En Alavida no se juzga, no se compara, no hay expectativas ni valoraciones, cada uno tiene su ritmo, aprenden a través de la experiencia y las emociones. No hay niños malos, ni en momentos conflictivos, los niños pueden tener un malestar y expresarlo sin molestar a nadie, se respetan todos los sentimientos. Lo que los niños aprenden básicamente en Alavida es a ser una parte activa de su vida, más que poner constantemente su vida al juicio de los demás.

Una de nuestras preocupaciones sobre este tipo de escuelas era si los niños que asisten a estos espacios luego son capaces de enfrentarse cómodamente a la realidad. Tinus lo explica en el tercer video, son niños respetuosos que conservan su curiosidad y gusto por aprender. Nuestra experiencia en el día de campo, cuando Candela jugó con ellos fue que son niños que viven tranquilos, que saben organizarse en el juego, que incluyen a los pequeños y les respetan, que se ayudan y que se lo pasan muy bien. Desde luego me sentí más a gusto que en un parque cualquiera en el que los niños se arrancan los juguetes de las manos, se pegan y los mayores pasan por encima de los pequeños ante la mirada pasiva de sus padres.
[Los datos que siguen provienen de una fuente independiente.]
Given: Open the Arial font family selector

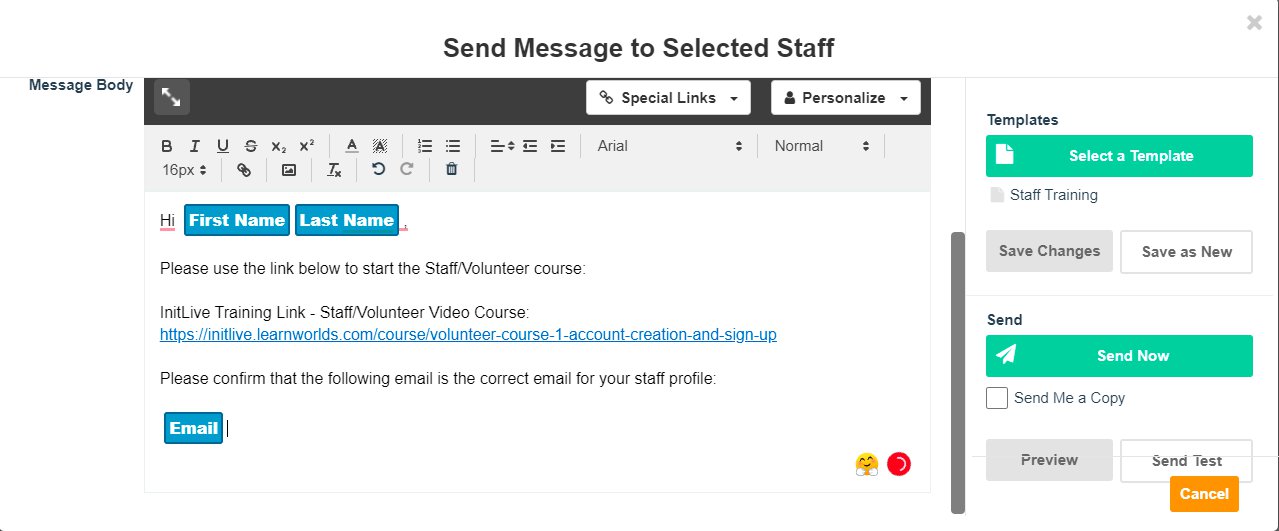Looking at the screenshot, I should pyautogui.click(x=669, y=146).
Ellos dicen “No enseñamos valores, se viven” y me parece que todo en Alavida es así, los sentimientos, los conocimientos, la convivencia y todo se vive en libertad y con respeto. Ojalá mis hijos pudieran disfrutar de este ambiente. Estamos en ello. Siempre me pregunto si seremos capaces de compensar nosotros en casa. También estamos en ello.